REPUBLIKA.CO.ID, JAKARTA -- Digitalisasi wisata halal dinilai sangat krusial bila satu negara ingin menangkap peluang pertumbuhan sektor ini. Apalagi, jumlah generasi millennial terus tumbuh dan mereka bergantung pada ponsel.
CEO Crescent Rating Fazal Bahardeen menjelaskan, destinasi wisata halal harus bisa dicari daring. Menurut dia, penting bagi pelaku industri memahami juga demografi sehingga memahami perilaku wisatawan Muslim global. Mulai dari praperjalanan wisata sampai pascaperjalanan wisata yang wisatawan Muslim lakukan.
"Millennial, termasuk Muslim millennial, sangat bergantung pada internet. Tapi pesannya adalah lihat lebih dari sekadar angka sehingga kita bisa melayani mereka dengan lebih baik," kata Fazal dalam peluncuran Global Muslim Travel Index (GMTI) 2018 di Jakarta, Rabu (11/4).
Penting juga memahami tren pasar Muslim. Crescent Rating menangkap, ada 10 isu dan isu tekologi seperti konektivitas internet, pencarian konten informasi, dan kecerdasan buatan di dalamnya.
Karena itu, GMTI 2018 menambah aspek kehadiran akses digital wisata halal sebagai salah satu dari empat aspek penilaian tambahan. Skor Top 20 negara OIC untuk aspek kehadiran akses digital wisata halal adalah 27, sementara non-OIC 37. Di Top 3 OIC, skor kehadiran akses digital wisata halal Malaysia 68, Indonesia 60, dan UEA 71. Sementara itu, untuk aspek yang sama Top 3 non-OIC, skor Singapura 49, Thailand 51, dan Inggris 44.

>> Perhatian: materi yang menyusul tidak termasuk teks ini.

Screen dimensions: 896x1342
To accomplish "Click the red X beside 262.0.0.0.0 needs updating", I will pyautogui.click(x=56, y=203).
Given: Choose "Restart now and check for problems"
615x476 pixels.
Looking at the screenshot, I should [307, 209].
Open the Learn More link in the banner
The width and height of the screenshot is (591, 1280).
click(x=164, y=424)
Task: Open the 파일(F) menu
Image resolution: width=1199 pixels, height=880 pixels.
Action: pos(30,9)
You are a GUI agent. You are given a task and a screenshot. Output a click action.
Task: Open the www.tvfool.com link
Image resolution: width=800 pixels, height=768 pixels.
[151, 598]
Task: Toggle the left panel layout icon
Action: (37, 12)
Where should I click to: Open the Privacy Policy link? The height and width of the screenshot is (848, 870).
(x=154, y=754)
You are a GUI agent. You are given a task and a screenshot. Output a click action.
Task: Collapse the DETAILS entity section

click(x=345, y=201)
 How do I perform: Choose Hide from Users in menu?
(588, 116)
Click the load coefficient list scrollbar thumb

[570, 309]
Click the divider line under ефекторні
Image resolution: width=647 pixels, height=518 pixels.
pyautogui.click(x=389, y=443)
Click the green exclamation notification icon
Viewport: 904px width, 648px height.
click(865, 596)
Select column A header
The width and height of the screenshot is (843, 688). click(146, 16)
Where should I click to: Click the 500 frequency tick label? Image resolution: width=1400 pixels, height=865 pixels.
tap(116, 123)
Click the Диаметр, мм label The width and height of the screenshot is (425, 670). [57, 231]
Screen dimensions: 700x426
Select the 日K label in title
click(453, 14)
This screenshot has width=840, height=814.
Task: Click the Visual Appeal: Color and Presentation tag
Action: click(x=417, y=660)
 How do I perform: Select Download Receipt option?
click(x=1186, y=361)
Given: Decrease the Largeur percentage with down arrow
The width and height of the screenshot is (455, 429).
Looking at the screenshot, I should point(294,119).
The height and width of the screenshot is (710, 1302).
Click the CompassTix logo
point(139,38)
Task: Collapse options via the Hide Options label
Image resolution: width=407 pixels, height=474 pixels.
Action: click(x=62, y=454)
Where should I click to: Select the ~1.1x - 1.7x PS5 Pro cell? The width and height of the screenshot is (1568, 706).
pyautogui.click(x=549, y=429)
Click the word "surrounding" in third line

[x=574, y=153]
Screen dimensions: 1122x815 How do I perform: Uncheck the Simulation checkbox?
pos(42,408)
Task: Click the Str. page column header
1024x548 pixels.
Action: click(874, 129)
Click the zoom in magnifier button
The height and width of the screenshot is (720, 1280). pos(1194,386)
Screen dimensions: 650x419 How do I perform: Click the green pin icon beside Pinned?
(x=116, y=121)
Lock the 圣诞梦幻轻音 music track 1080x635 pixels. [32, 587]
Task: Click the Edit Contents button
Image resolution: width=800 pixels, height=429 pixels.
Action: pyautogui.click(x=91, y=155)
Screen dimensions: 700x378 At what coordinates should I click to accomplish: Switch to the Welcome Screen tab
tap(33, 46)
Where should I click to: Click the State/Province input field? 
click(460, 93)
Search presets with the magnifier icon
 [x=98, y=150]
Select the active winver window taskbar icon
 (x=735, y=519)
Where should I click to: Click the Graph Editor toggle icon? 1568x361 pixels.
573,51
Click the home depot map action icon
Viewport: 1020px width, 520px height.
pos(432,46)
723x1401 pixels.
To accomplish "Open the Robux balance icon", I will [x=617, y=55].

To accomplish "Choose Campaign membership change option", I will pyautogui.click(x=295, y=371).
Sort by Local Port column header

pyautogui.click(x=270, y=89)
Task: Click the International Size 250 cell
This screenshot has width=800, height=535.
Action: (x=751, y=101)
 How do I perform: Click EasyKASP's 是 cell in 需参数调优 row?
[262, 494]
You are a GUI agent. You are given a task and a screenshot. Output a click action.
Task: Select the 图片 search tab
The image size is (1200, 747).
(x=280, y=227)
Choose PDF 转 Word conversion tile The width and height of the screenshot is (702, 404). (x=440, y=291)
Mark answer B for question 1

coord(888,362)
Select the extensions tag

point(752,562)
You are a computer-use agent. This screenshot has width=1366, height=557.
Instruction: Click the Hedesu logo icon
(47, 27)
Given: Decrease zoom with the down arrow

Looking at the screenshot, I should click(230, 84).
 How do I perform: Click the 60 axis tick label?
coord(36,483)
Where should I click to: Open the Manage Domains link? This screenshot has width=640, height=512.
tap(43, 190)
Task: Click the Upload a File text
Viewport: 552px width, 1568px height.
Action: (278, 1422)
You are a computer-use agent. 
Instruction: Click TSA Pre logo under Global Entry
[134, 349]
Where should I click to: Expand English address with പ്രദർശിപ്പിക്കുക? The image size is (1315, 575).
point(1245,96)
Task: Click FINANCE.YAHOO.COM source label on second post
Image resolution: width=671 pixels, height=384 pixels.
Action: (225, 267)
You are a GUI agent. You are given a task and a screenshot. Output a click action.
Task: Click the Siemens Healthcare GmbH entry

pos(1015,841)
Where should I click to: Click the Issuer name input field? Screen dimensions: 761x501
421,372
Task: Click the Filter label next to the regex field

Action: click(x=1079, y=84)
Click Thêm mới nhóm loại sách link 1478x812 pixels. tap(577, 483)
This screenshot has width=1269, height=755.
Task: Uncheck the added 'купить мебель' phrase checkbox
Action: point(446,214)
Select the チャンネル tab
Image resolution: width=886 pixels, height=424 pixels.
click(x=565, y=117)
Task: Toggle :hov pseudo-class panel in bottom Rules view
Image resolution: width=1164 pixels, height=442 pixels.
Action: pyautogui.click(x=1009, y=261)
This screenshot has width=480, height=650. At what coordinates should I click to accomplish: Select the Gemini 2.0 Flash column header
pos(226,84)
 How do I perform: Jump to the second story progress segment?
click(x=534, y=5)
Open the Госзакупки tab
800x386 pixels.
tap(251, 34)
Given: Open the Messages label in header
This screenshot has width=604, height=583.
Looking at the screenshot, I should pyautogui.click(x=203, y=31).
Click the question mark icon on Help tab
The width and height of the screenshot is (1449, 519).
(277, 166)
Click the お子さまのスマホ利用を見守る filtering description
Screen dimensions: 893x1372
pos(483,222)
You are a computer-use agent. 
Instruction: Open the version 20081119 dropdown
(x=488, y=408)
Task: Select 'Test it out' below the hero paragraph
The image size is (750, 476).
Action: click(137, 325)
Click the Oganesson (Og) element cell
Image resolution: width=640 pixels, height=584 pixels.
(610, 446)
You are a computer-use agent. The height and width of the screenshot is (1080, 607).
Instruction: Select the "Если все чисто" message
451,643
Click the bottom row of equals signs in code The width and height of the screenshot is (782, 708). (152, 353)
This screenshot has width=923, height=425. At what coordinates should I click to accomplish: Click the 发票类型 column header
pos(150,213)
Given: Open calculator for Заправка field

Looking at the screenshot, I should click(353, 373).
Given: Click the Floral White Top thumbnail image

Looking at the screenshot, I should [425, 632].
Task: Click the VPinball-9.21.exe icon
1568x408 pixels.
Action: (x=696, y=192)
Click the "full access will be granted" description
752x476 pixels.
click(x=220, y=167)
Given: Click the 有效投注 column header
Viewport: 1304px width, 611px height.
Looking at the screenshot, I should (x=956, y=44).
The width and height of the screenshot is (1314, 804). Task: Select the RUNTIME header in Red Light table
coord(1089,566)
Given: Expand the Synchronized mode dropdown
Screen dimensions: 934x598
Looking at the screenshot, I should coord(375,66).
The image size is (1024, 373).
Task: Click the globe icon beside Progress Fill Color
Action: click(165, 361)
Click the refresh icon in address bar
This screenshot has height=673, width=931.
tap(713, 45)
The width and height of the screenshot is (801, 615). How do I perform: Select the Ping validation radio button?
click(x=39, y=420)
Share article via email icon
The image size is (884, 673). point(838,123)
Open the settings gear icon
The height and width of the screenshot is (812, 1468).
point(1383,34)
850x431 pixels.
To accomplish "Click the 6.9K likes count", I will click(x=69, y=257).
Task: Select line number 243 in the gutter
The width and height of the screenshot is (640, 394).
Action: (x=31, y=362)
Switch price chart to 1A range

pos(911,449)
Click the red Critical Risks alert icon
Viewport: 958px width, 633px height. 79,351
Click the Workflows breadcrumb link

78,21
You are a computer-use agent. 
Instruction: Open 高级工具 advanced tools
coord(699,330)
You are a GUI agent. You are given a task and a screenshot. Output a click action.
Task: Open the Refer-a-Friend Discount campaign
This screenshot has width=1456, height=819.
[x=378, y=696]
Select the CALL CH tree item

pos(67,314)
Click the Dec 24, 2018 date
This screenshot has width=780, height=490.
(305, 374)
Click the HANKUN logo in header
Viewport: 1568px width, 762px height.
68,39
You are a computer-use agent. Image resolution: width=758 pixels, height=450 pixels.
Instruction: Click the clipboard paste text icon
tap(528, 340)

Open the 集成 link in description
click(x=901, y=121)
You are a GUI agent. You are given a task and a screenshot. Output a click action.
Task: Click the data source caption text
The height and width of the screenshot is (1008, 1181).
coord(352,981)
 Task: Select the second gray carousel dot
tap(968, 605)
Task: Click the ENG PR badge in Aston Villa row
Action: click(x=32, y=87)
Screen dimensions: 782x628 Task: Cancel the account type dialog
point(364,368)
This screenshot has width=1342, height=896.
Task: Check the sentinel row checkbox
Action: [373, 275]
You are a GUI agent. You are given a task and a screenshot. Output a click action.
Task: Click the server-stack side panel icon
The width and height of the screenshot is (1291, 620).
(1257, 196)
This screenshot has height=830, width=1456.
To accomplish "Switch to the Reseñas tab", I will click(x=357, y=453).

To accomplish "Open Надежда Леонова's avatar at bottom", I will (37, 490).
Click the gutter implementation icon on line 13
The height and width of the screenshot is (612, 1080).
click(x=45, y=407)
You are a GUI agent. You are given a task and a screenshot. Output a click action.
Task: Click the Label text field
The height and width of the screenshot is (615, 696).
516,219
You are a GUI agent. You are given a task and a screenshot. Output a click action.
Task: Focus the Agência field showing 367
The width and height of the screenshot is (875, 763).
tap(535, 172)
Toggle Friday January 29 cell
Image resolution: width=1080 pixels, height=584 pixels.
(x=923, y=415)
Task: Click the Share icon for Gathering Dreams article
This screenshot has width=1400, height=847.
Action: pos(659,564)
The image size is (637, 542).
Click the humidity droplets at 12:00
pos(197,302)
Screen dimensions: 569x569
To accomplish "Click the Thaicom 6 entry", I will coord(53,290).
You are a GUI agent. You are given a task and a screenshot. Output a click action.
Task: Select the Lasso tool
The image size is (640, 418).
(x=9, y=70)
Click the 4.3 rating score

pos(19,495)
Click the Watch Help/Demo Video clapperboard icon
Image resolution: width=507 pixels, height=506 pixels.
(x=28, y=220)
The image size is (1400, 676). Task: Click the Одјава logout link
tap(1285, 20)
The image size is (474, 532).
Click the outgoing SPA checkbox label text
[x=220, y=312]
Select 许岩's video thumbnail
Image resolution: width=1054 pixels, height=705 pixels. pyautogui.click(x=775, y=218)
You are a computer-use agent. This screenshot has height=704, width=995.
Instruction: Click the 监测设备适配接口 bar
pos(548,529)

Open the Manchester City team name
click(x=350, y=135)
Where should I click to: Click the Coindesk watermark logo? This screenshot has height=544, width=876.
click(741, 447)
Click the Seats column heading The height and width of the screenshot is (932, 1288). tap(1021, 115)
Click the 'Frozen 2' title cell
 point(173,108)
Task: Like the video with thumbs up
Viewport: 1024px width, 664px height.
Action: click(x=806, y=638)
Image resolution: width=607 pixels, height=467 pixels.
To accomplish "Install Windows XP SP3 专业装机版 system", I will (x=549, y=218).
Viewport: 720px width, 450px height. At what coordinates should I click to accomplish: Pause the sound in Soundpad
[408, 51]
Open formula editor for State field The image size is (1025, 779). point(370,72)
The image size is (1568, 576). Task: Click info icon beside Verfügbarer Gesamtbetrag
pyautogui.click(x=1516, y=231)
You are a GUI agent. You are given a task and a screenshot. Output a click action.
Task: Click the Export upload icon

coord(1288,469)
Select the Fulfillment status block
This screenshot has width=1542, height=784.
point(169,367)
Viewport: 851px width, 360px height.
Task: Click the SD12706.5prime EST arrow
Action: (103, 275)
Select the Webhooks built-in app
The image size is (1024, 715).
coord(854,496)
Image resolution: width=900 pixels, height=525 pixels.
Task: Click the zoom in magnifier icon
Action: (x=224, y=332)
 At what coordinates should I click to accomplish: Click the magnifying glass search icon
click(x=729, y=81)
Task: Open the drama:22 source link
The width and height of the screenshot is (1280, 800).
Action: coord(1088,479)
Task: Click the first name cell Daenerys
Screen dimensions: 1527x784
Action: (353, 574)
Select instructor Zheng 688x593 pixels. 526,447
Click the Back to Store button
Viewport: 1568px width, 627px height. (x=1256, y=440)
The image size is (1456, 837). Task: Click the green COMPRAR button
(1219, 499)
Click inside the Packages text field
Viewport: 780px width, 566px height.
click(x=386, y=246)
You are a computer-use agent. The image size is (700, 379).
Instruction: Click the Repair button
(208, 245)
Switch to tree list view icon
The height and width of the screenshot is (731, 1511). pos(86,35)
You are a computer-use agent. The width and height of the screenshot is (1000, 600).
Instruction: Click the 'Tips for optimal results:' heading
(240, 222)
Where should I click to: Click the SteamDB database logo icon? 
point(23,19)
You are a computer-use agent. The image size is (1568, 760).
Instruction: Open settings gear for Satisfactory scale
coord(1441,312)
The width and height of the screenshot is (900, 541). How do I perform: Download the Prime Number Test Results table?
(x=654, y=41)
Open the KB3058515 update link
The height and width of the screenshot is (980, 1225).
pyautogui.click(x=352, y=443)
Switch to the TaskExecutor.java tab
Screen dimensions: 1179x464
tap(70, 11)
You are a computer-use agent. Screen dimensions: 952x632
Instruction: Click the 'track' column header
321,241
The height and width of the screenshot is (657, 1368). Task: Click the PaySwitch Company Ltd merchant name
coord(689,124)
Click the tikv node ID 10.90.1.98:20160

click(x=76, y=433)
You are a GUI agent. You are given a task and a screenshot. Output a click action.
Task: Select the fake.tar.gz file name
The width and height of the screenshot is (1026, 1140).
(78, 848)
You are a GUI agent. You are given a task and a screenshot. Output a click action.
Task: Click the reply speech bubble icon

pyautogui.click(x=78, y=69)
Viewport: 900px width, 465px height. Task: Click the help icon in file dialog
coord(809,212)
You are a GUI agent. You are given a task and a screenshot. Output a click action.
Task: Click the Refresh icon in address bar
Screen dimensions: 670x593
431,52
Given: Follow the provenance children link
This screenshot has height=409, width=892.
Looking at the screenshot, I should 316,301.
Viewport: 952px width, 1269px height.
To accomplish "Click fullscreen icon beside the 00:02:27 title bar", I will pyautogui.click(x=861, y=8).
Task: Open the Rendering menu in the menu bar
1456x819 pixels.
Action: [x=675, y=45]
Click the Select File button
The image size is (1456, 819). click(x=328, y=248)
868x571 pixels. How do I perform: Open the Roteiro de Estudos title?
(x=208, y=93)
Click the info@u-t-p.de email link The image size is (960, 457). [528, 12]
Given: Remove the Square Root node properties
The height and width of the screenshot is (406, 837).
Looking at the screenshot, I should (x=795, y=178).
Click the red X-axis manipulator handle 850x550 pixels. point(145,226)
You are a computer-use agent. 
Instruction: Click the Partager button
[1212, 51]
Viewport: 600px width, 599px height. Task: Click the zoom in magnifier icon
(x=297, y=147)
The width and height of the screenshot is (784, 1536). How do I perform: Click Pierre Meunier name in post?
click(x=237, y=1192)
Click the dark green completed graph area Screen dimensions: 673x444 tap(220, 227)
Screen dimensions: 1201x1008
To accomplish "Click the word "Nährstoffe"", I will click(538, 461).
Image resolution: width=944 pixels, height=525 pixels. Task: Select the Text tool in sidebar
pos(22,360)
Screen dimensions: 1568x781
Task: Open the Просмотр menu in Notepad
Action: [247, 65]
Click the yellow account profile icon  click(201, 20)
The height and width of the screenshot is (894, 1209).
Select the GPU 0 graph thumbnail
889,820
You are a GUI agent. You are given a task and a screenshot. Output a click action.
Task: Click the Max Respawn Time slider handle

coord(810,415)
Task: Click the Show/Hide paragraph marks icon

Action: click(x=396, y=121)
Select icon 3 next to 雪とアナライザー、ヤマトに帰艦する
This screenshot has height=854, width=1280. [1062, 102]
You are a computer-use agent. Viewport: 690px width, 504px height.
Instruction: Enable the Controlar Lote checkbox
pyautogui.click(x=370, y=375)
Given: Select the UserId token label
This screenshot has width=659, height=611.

Soal adanya aspek tambahan dalam GMTI 2018, Menteri Pariwisata Indonesia Arief Yahya mengakui, gaya hidup masyarakat dunia berubah dan makin berbasis informasi di gawai. Maka, aneh bila Indonesia tidak melakukan digitalisasi.
Kemenpar melakukan digitalisasi, termasuk untuk mendeteksi jumlah wisatawan halal dan promosi wisata yang langsung menyasar individu. "Digitalisasi jadi prioritas kami. Inisatif pertama kami adalah go digital. Kami paham, itu kunci memenangkan persaingan di era ini," kata Arief.
Direktur Mastercard Indonesia Tommy Singgih mengatakan, saat ini dunia menjadi seolah tanpa batas. Ia mencontohkan, negara-negara Indocina yang banyak memanfaatkan visa on arrival (VoA).
Registrasi VoA negara-negara wilayah itu harusnya bisa daring atau setidaknya berbasis laman dengan biaya visa yang kursnya sudah ada di sana. Dengan demikian. bila wisatawan sudah registrasi VoA dan disetujui, mereka bisa langsung membayar saja di konter VoA di negata tujuan tanpa antre panjang dan menghitung kurs.
Strategi digitalisasi Mastercard adalah memfasilitasi transaksi yang aman dan nyaman. "Ini jadi kontribusi bagi kami yang bisa dinikmati juga oleh wisatawan Muslim," kata Singgih.